Section 5: Applications of Derivatives 5.4 Like a Steam Locomotive (Rolle's Theorem)

Once again I ask you to journey in time back to the old west and take a train ride. On a particular day in 1888, a Union Pacific train left the station in Denver at noon bound for San Francisco. But before departing, the switch-yard workers coupled to it the private car of one J. Morgan Prescott, owner of banks, railroads, cotton mills, and coal mines. Two words that describe him best are tycoon and temperamental. For they weren't but ten minutes out of the station when Mr. Prescott asked his valet for a glass of Napoleon Brandy. When the valet returned moments later with a glass of lesser brandy, Prescott sniffed at it and exclaimed,

"What manner of tomfoolery is this? I asked you for Napoleon Brandy. Did you even look at the label?"

"Yes sir. But the only brandy on this train is from Seneca Falls, New York."

"And did I not ask you to purchase Napoleon Brandy while we were in Denver?"

"I tried, sir. The wine merchant promised me it would be here, but his man failed to show up before the scheduled departure."

"Well," thundered Prescott, "I suppose I'll have to fix this situation myself." And with that he stormed out of his car and didn't stop till he had reached the engine.

"Get back to your seat, sir," said the engineer. "You really shouldn't be here."

"Don't give me any lip. I'm a major stockholder in this railroad. Get this train on its way back to Denver this instant!"

"But sir..." the engineer began. But Prescott gave him such a scowl that the frightened engineer turned to his brakeman and signaled him to begin applying the brakes.

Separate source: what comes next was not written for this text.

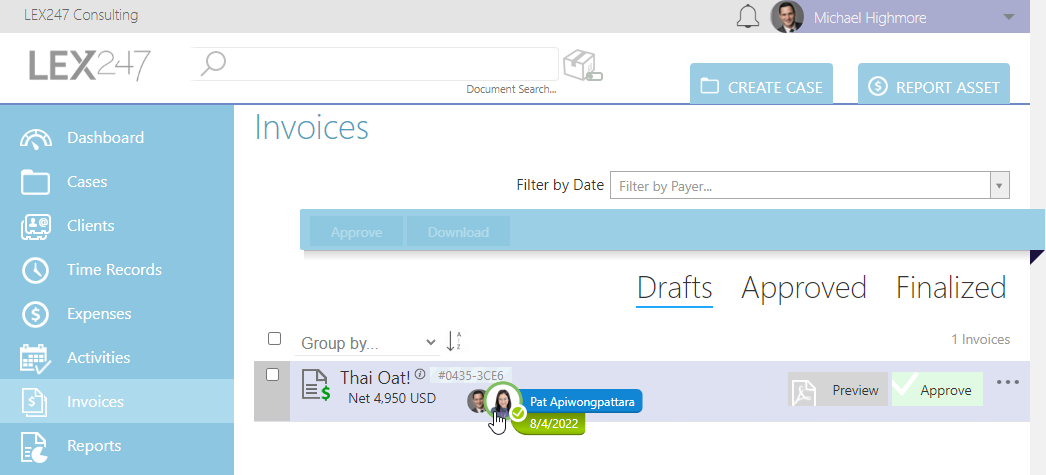Switch to the Approved tab

pos(804,288)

"Don't bother stopping," shouted Prescott. "That takes way too long. I want this train heading for Denver right now."

Surely you recognize the absurdity of Mr. Prescott's demand. But what is it that makes the thought of the train, cruising at say 30 miles per hour, instantly reversing its direction seem absurd? It is this: both the distance the train is from the Denver station and the train's speed are continuous functions of time. We shall assume that there are no loops in the track that the train can turn around on. If it is to get back to Denver, it must do so going backward on the same track it left Denver on. It seems common sense that for a train that left the Denver station to get back to the Denver station, it would have to stop, at least momentarily. This is the essence of a principle called Rolle's Theorem.

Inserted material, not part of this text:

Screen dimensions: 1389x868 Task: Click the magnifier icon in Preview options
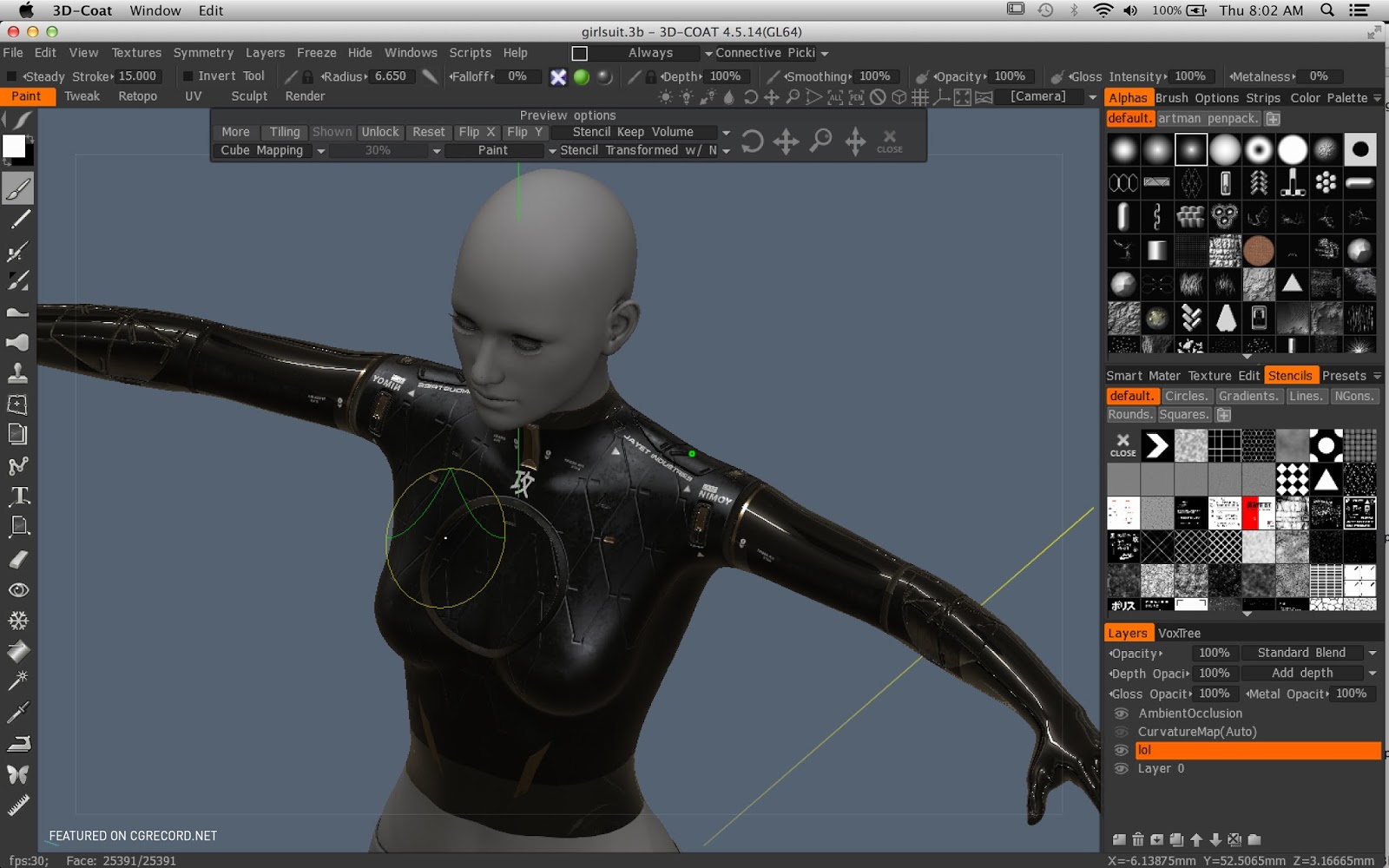click(820, 141)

Rolle's Theorem says this: if you have a function, f(x), and you have two points, a and b (we shall assume that a < b) such that  f(a) = f(b), and both f(x) and f'(x) exist and are continuous on the entire interval,  a £ x £ b, then there must be a point, c lying between a and b where  f'(c) = 0.

Read it over a few times to make sure you understand what it is asserting. Notice that the continuity requirements are on an interval that includes the endpoints, a and b -- that is a closed interval.

In the case of the train, we know that at noon (so let a be noon), the train was at the Denver station. Mr. Prescott would like it to be there again at some time in the immediate future (so let b be that time). If f(t) is the distance the train is from the Denver station as a function of time, t, then Mr. Prescott is demanding that  f(a) = f(b)  when he insists that the train get back to Denver, where it was just minutes before. And nature demands that both the train's distance from the station, f(t), and the train's speed, f'(t), be continuous functions of time. Rolle's theorem then demands that at some time, c, between when the train left Denver station and when it returns,  f'(c) = 0, which is to say that at time c, the train must be stopped.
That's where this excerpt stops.